Sen. Elizabeth Warren (D-MA), the highest-ranking Democrat on the powerful Senate Banking Committee, formally accused the head of the SEC this week of potentially lying to Congress—an illegal act punishable with imprisonment.

In a letter sent Wednesday, Warren told SEC Chair Paul Atkins she believes the regulator may have intentionally misled the Banking Committee during a February 12 hearing, when Atkins was pressed about the SEC’s plummeting number of new enforcement actions under the second Trump administration.

Atkins responded to Warren’s question at the time by saying he disagreed “with the premise” of her inquiry. When Warren followed up on the matter at a later point in the hearing, Atkins said he wasn’t sure what data the senator was referencing.

Last week, however, the SEC released its enforcement data for 2025, which showed the regulator only brought 456 new enforcement actions last year—200 of which were filed by the outgoing Biden administration. The 256 cases brought by the Trump SEC pale in comparison to the 765 enforcement actions brought on average by the SEC every year over the last decade. 

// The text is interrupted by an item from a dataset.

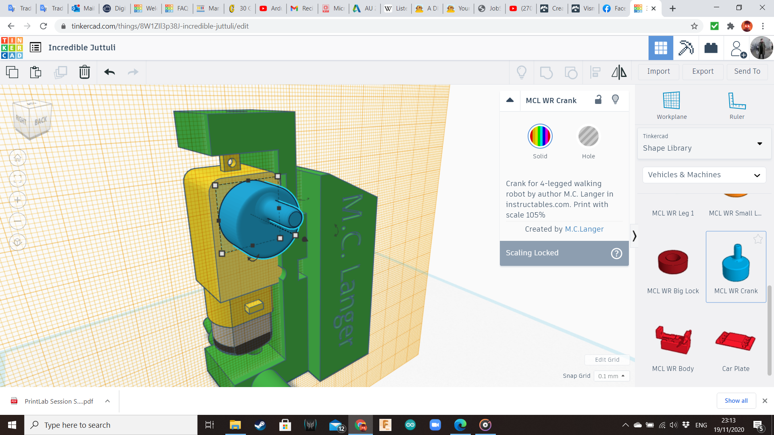Click the Mirror tool icon
Image resolution: width=774 pixels, height=435 pixels.
coord(619,73)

“The data showing a sharp decline in enforcement actions under your watch, significant reduction in staff and the sudden leadership changes all raise serious questions about the Commission’s willingness and capacity to protect investors and the markets,” Warren said.

The SEC declined comment when reached by Decrypt.

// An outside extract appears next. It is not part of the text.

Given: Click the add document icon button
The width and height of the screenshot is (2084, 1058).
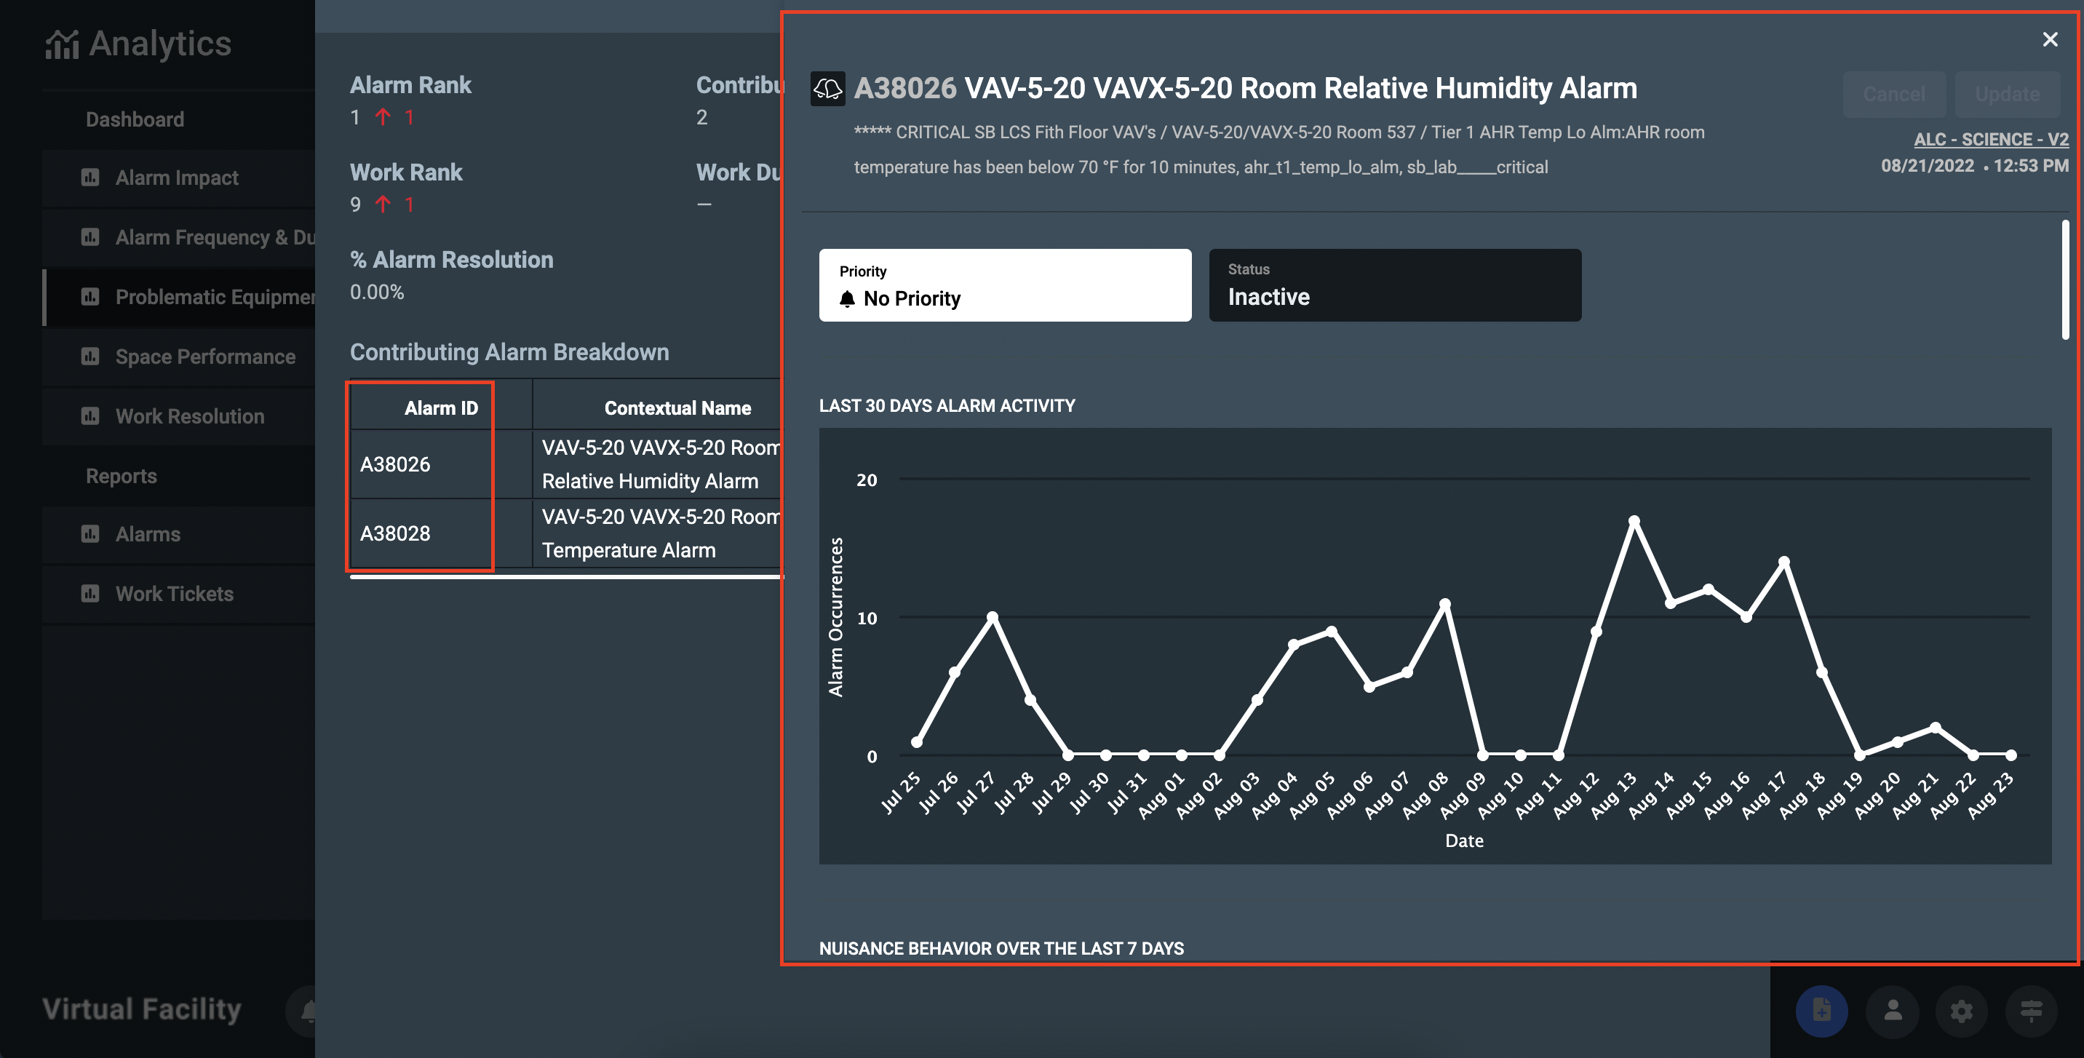Looking at the screenshot, I should pyautogui.click(x=1821, y=1010).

The crime of making a materially false statement to a congressional committee is punishable by a fine and up to five years in prison. Such a charge would need to be brought by the Department of Justice, however, and it is very unlikely the Trump DOJ would pursue such a case against a member of the Trump administration.

Should Democrats retake Congress in November’s midterms, however, Warren could end up well-positioned to make Atkins’ life much more difficult in the medium-term. The crypto-skeptical lawmaker is likely to become the next chair of the Banking Committee should Democrats win back the Senate, an outcome currently standing at 55% odds on Polymarket.

The SEC’s enforcement statistics are currently a hot-button issue for Democrats, given how they play into a larger narrative about the Trump administration’s appetite to pursue potential bad actors in financial markets—even those who may have ties to the president’s family and inner circle.

The SEC under Trump has proudly touted its decrease in enforcement actions, tying the trend to a de-emphasis on crypto cases. Atkins has repeatedly argued the Biden-era SEC overzealously pursued cases against companies in the novel sector, a trend he has aggressively reversed.

But the SEC’s enforcement rates have also dwindled across other sectors, including the traditional securities market. Further, the regulator has come under scrutiny for its treatment of entrepreneurs in the Trump family’s orbit. In Wednesday's letter, Warren referenced a Reuters report detailing how the SEC’s head of enforcement resigned last month in part due to frustrations over the agency’s handling of fraud cases touching on President Trump’s inner circle.

Atkins personally resisted pushes to pursue such cases, according to the report.